A ello se une la manipulación política y los intereses de cada país. Y pone dos ejemplos: “Estados Unidos comenzó a distribuir comida desde el aire sin avisar a nadie lo que provocó disturbios y más muertos”. O el de Venezuela. En aquellos tiempos Hugo Chávez estaba en plenitud de facultades y movilizó a Haití cientos de efectivos acompañados de un gran despliegue mediático que a veces llegaban a desescombrar donde ya no era necesario, recuerda el funcionario.
Uno de los mayores expertos en el país caribeño es el diplomático brasileño, Ricardo Seitenfus, ex representante de la OEA en Haití. Según Seitenfus “el 60% de la ayuda financiera anunciada y aprobada no llegó a Haití. Otro 20% llegó y salió de inmediato y un 19% fue a instituciones internacionales, como la Organización Mundial de la Salud (OMS) o la Cruz Roja, entre otras. Por las instituciones de Haití sólo pasó 1% de las donaciones”, sostiene Seitenfus, en su libro Haití, dilemas y fracasos internacionales. Para el diplomático gran parte de la culpa la tiene la elite haitiana que obedece a lo que llama el “tridente Imperial” (Estados Unidos, Canadá y Francia).

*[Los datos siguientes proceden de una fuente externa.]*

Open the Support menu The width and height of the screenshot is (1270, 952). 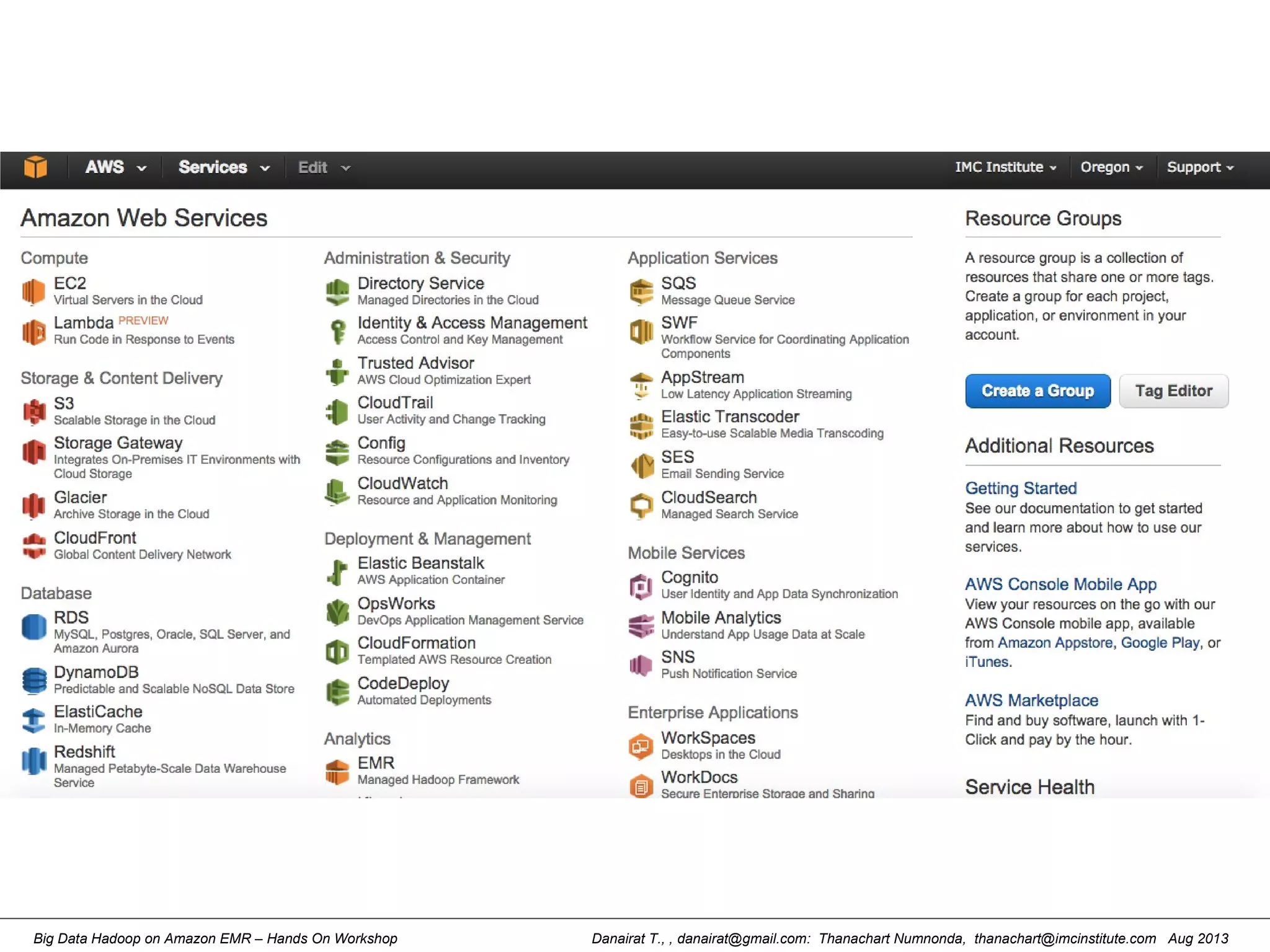[x=1200, y=167]
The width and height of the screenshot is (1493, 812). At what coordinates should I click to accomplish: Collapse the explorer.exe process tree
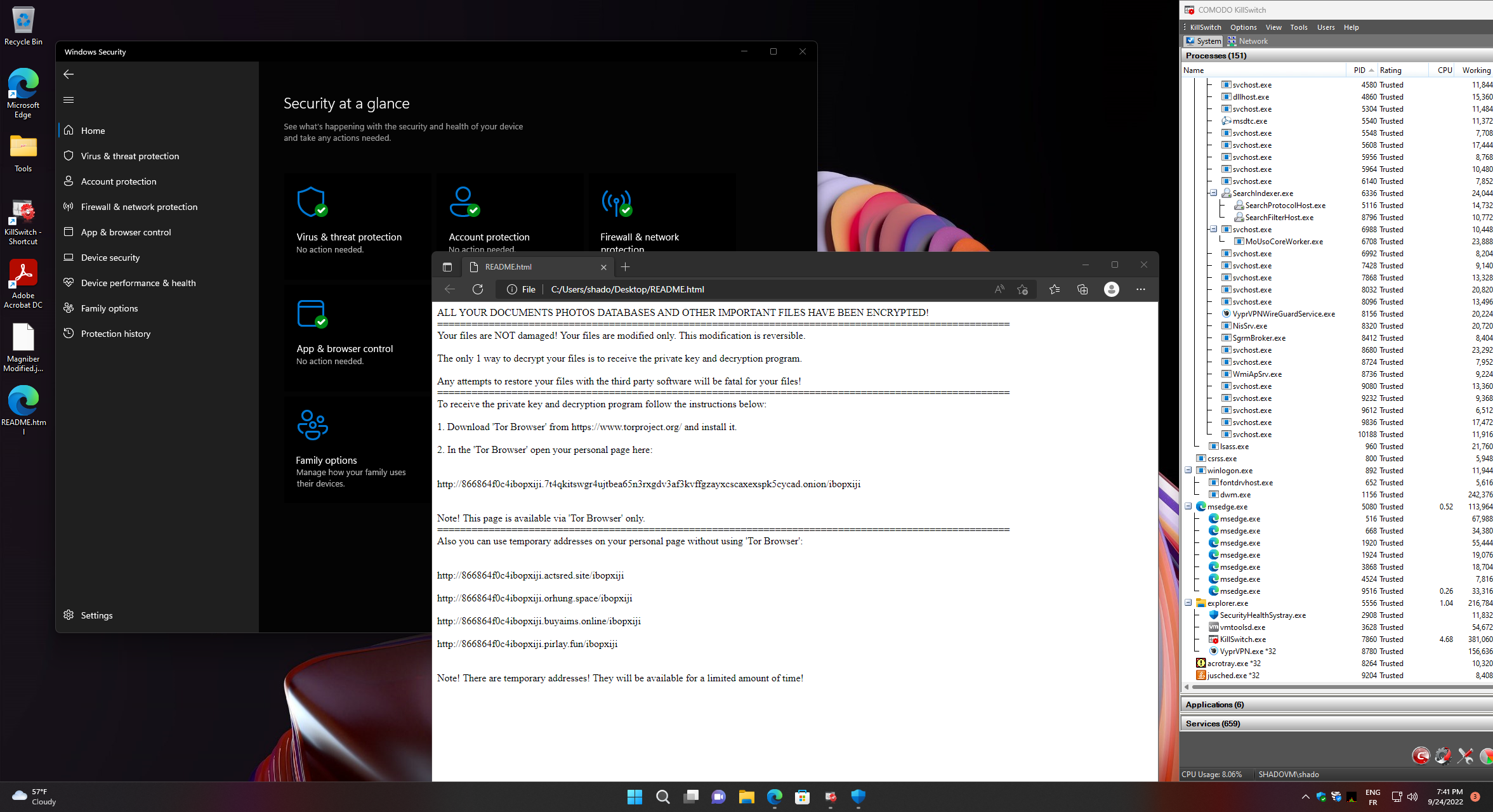pos(1188,603)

Para la Cruz Roja Internacional la movilización de Haití “fue la mayor operación humanitaria realizada en su historia”, explica Diana Medina, Gerente de comunicación para las Américas de Cruz Roja.
Después llegó la crisis económica, el olvido y la sucesión de crisis políticas en la que sigue sumergido la mitad de la isla la Española. Un pedazo de tierra atrapado entre Cuba, Jamaica y Puerto Rico, donde antes paraban los cruceros.
Entre los aspectos positivos, “la catástrofe nos enseñó a trabajar de forma coordinada”, añade. Medina destaca que ahora se trabaja más con las comunidades para que sean estas quienes primero se hagan cargo en caso de desastre. Paralelamente se construyó en Panamá un enorme centro logístico donde aguardan miles de kilos de comida, agua, productos de higiene en caso de necesidad, explica a EL PAÍS.
En la última década, Haití, el primer país en lograr la independencia en América Latina, aprendió que entre la independencia y a la dependencia absoluta, hay 38 segundos de diferencia.